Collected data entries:
*** Begin section ***

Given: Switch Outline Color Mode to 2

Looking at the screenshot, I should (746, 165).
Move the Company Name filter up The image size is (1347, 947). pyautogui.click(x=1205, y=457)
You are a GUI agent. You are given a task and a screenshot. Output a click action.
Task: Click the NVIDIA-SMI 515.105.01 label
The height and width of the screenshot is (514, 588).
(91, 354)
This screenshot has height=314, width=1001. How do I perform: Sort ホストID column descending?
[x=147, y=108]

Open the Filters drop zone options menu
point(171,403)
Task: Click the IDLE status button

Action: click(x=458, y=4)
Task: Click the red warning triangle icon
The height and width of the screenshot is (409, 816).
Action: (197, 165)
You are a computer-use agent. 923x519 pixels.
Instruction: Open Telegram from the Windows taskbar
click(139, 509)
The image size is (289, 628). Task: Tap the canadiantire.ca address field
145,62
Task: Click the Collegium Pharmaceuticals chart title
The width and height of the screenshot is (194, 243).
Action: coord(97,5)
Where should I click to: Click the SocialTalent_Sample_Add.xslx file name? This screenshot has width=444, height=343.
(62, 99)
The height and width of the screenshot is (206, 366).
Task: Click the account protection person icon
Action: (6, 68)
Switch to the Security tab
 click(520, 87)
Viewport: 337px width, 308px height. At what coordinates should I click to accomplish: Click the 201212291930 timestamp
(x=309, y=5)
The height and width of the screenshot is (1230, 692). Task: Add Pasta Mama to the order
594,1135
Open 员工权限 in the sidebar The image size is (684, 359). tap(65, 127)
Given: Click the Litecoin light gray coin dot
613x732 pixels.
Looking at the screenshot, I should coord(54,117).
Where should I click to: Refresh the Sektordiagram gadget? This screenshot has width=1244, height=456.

*** End section ***

## HOW TO COMPLETE THIS TASK
Within the data, count the lines that hold the word "agent". Answer with the figure and nothing more.

## TASK OUTPUT
2